TOTAL took 90% of Senegal’s Rufisque Offshore Profond blockn May 2017, with Société Nationale des Pétroles du Sénégal (Petrosen), holding the remaining 10%. The company signed into Blocks C15 and C31, sited off Mauritania, in December 2018, adding to the three blocks (C7, C9 and C18), it already had interest in. These were following after the agreement it had, a full year earlier, with the National Office of Petroleum of Guinea, for Technical Evaluation Agreement to study deep and ultra-deep offshore areas located off the coast of Guinea Conakry.
ExxonMobil initiated acquisition of its largest-ever proprietary seismic survey-anywhere in the world- over Mauritania’s blocks C-14, C-17, and C-22, in October 2018, covering more than 6,500 kilometers of two dimensional (2D) and nearly 21,000 square kilometers of 3D seismic data. The acreages are located in water depths ranging from 1,000metres to 3,500 metres.
BP had moved forcefully into MSGBC earlier than TOTAL and ExxonMobil, taking up 62% participating interest in Kosmos Energy held C-6, C-8, C-12 and C-13 exploration blocks in Mauritania and a 60% participating interest in the Cayar Profond and St Louis Profond exploration blocks in Senegal.
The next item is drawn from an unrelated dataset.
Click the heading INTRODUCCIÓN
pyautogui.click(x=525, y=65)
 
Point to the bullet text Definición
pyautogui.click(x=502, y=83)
As operator of these assets the British supermajor is leading the Floating LNG project scheduled to deliver first gas by 2022. And plans are ahead to for the expanded phase of the project.
In November, BP announced that three appraisal wells drilled in 2019, GTA-1, Yakaar-2 and Orca-1, targeted a total of nine hydrocarbon-bearing zones. The wells encountered gas in high quality reservoirs in all nine zones, the company said.
So, it is quite a mixed grill in the MSGBC.
Woodside’s return to the region is a story that signifies the complexity of events in Northwest Africa.
Australia’s largest oil company bought into the Sangomar oil field development project and became operator, as if, despite its withdrawal from Chinguetti, nine years earlier, it could not bear to witness any other company take the glory of operating the first oil field in the region since then.
The field development has been sanctioned. Phase 1 of the Sangomar FDP will target an estimated 231 MMbbl of oil resources from the lower, less complex reservoirs, and an initial pilot phase in the upper reservoirs. Woodside has executed the purchase contract for the FPSO facility and issued full notices to proceed for the drilling and subsea construction and installation contracts, including to MODEC, Inc. for the purchase of an FPSO with an oil processing capacity of 100,000 bbl/day, to Subsea Integration Alliance for the construction and installation of the integrated subsea production systems and subsea umbilicals, risers and flowlines and Diamond Offshore for two well-based contracts for the drill rigs Ocean BlackRhino and Ocean BlackHawk.
All seems set, such that, by 2024, offshore Senegal and Mauritania would likely be hosting two floaters; an FPSO producing, mainly, crude oil and an FLNG exporting natural gas.
That would be 10 years after the discovery of Sangomar.